What kind of scamming have you encountered on Bone Fish’s affiliate sites?
About 90% of the scamming on Bone Fish’s sites has come from Russian and African scammers. Russian scammers are primarily looking for people to send money to Russian women or to entice members to send airfares and give gifts, etc.
African scammers are slightly different in that they send out emails relating tales of woe and stating that they have a great deal of money sitting in a bank account in Uganda and are looking for assistance to transfer it into an overseas bank account for a percentage of the sum (or similar).
Bone Fish has tried to combat this matter by bringing on-board a full time risk manager whose sole purpose is to deal with the scamming issue. I would say that at the moment, it is probably our number one priority as it affects our reputation with banks, members and affiliates, who are obviously being hit by the chargebacks on a weekly basis.
Do you ever encounter any types of scamming through the affiliates? Do you ever have any scammers sign up as affiliates?
About three years ago, we had someone from India register as an affiliate. However, upon seeing the affiliate’s average sales rocket about twice as high as our own, we realized that something was wrong. Their conversion rate was about 40-50% instead of 10-15%. Fortunately, we caught them at an early stage and cancelled their account. That's the only scammer I know of who actually signed up as an affiliate.
At the end of the day we try to cut scammers out before they become affiliates. As a result, we don't allow – and we heavily screen – new affiliates from certain countries. For example, potential affiliates from Russia, India and Africa.
How do scammers affect the reputation of your sites and services?
Members that have belonged to the service for two or three years and see some form scamming going on do tend to inform us of the problem so that we can remove the scammer(s) from the site. But, if he/she is a new member who has just registered, it is a very awkward situation and it makes us look very unprofessional.
However, we do take measures to assure members that their information is safe and that they will meet genuine people on the site. We also take great measures to ensure that members are not contacted by scammers from Russia or Africa, because if they are contacted – especially within their first two or three weeks of being on the site – then it simply looks terrible.
What can the industry do to beat scammers?
Many a time I've looked on the internet for places that work like a “scammer central”. I've managed to find a few websites that list 5,000-7,000 members who are known scammers. However, I do not think that this is the right approach as it lists the names of the individual members (the scammers) that are contacting the members – not where they come from!
What I think the industry needs is a white list and a black list of IP ranges. For example, at Bone Fish Ltd we use an application on our credit card page that grabs the IP address. As such, we have blocked approximately 25% of all IP addresses in the world and still continually adding to the list on a regular basis. I’m hoping that this will catch some 95% of scammers.
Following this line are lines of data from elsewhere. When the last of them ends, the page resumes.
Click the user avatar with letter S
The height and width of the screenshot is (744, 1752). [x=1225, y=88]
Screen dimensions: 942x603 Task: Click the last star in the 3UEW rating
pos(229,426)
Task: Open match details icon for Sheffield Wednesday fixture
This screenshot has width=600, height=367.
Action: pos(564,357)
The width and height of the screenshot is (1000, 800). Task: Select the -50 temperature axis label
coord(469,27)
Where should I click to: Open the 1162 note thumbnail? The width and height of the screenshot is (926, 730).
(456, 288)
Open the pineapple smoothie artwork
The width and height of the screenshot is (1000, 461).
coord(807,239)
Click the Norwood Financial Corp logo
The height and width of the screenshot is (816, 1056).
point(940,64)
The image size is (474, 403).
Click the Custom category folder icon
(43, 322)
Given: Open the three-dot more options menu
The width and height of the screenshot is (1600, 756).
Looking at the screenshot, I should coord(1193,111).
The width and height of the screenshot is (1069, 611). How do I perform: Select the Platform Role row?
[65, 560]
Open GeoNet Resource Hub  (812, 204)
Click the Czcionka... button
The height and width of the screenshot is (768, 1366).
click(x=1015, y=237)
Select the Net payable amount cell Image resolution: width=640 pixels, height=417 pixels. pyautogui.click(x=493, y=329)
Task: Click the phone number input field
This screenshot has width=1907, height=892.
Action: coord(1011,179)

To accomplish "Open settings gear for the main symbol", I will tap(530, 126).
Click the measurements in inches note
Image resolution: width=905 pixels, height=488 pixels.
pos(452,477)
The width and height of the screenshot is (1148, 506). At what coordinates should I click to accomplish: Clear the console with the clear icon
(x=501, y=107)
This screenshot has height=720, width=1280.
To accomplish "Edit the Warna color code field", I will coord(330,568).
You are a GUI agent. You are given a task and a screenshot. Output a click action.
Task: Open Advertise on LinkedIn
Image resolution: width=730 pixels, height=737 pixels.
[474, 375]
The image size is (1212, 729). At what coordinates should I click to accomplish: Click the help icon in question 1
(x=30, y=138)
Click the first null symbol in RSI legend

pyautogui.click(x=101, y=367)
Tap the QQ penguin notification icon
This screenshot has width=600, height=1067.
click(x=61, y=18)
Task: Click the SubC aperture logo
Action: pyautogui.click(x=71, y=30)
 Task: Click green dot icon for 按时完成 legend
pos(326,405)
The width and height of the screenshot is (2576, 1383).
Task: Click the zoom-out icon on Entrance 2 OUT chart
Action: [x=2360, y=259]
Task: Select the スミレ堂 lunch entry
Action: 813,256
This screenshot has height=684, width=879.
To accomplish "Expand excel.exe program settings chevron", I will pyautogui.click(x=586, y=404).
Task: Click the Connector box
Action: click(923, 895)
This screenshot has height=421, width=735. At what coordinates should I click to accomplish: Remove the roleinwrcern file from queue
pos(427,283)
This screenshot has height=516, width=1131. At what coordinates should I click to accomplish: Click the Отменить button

With this in mind I don't think that having profiles of known scammers is the way forward. I think people need to sit down and actually look at the more technical side of it and determine where these people are actually coming from. Are they signing up in the UK, paying from Africa and then sending the messages from Africa? Or are they using IP masking tools to stop people from detecting their location? I think that these are the real issues rather than the specific members. I think we need to look at ISP and server-side solutions rather than having a great big database that's simply updated. Ideally, someone needs to put together a site from a technical point of view that will allow people to share techniques on how to block scamming.
Do you have any tips for smaller sites and services to beat scammers?
Yes, at Bone Fish Ltd we do employ a few measures that I am happy to share with you. I think the first thing smaller sites and services should do is get themselves an IP scanning tool which scans the IP addresses of all members that sign up to the site. Coupled with this, I would opt for one of the various merchants or banks on the internet, obtain a list of known high-risk countries and essentially impede all of these countries from being able to access the service – both on the credit card page and during the registration processes. (You have to remember that scammers can sign up in the UK and then pay through Africa, so special attention must be paid to these pages in particular).
The second thing I would recommend to smaller sites is a message frequency service which analyzes the number of messages a member sends out in a day. As such, owners of these sites can then analyze what is going out, and flag anybody who is sending 40 or 50 messages on a daily basis. This will help to assess who needs to be watched carefully and will essentially ensure that these members are not scamming other members. These are perhaps two primary things that will go a long way towards stopping scamming.
And finally, the third thing I would do is have an email centre which stops .fr and .ru from logging into the service. The Ivory Coast uses .fr and Russia uses .ru. However, this will only work until scammers figure out that they are being blocked. But for the time being, it will certainly get rid of inexperienced scammers. Because every little helps.